Clinical signs of radiotherapy failure are often not present until well after treatment has been completed. Methods which could predict the response of tumors either before or early into the radiotherapy schedule would have important implications for patient management. Recent studies performed at our institution suggest that MR perfusion imaging maya be useful in distinguishing between individuals who are likely to benefit from radiation therapy and those who are not. Because MR perfusion imaging reflects tissue vascularity as well as perfusion, quantitative positron emission tomographic (PET) blood flow studies were performed to obtain an independent assessment of tumor perfusion. MR perfusion and PET quantitative blood flow studies were acquired on four women diagnosed with advanced cervical cancer. The MR perfusion studies were acquired on a 1 cm sagittal slice through the epicenter of the tumor mass. Quantitative PET blood flow studies were performed using an autoradiographic technique.

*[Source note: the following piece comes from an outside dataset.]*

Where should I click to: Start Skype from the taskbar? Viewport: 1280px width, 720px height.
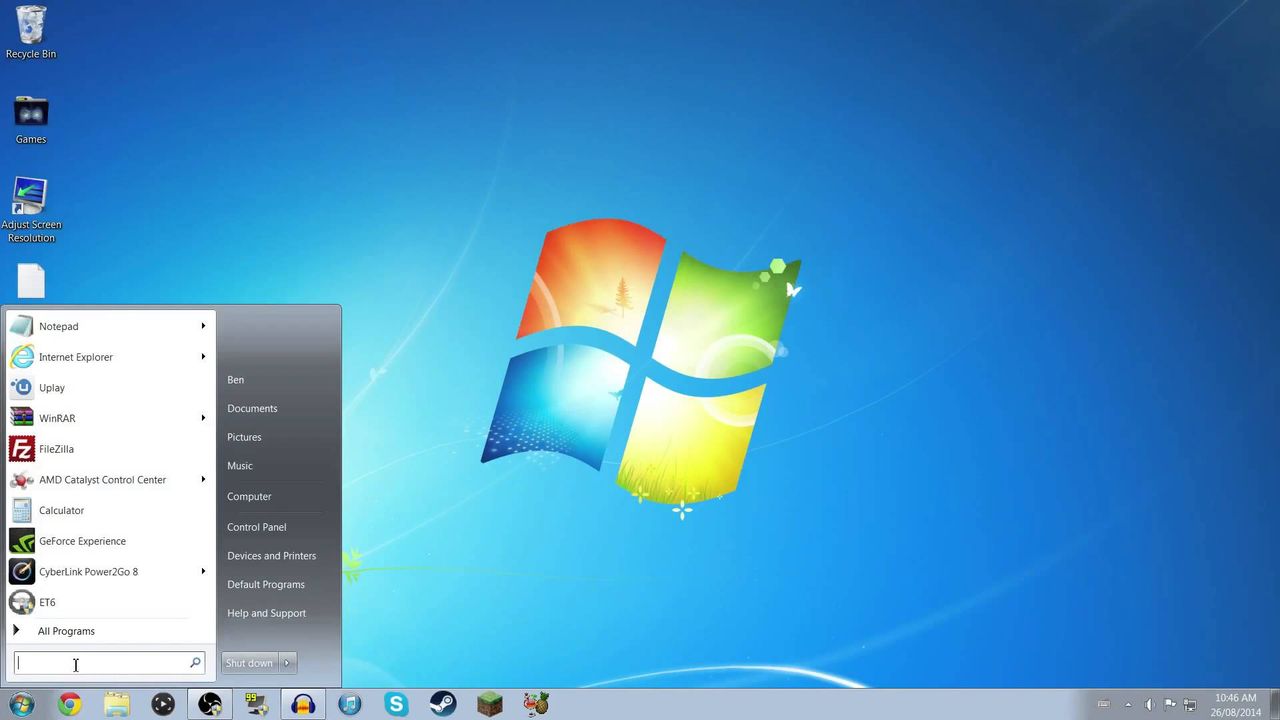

The PET and MRI were registered using a manual interactive routine and the mean blood flow in the tumor was compared to the relative signal intensity in a corresponding region on the MR image. The mean blood flow in the cervical tumors ranged form 30-48 ml/min/100 grams. The observed blood flow values are consistent with the assumed relationship between MR contrast enhancement and the distribution of tissue perfusion. The information offered by these studies provides an additional window into the evaluation of the response of cervical tumors to radiation therapy.